### The problem
Shift every coordinate in the answers of the records below by adding 66 to each value, then reproduce all lines, requests included. Keep everything else unchanged.

### Items
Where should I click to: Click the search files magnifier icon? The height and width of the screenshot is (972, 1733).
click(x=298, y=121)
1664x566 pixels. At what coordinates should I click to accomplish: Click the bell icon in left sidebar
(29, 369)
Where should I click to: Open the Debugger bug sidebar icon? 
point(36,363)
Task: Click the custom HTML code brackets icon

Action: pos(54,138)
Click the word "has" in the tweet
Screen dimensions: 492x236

### Worked answer
Where should I click to: Click the search files magnifier icon? The height and width of the screenshot is (972, 1733).
click(x=364, y=187)
1664x566 pixels. At what coordinates should I click to accomplish: Click the bell icon in left sidebar
(95, 435)
Where should I click to: Open the Debugger bug sidebar icon? 
point(102,429)
Task: Click the custom HTML code brackets icon

Action: pos(120,204)
Click the word "has" in the tweet
Screen dimensions: 492x236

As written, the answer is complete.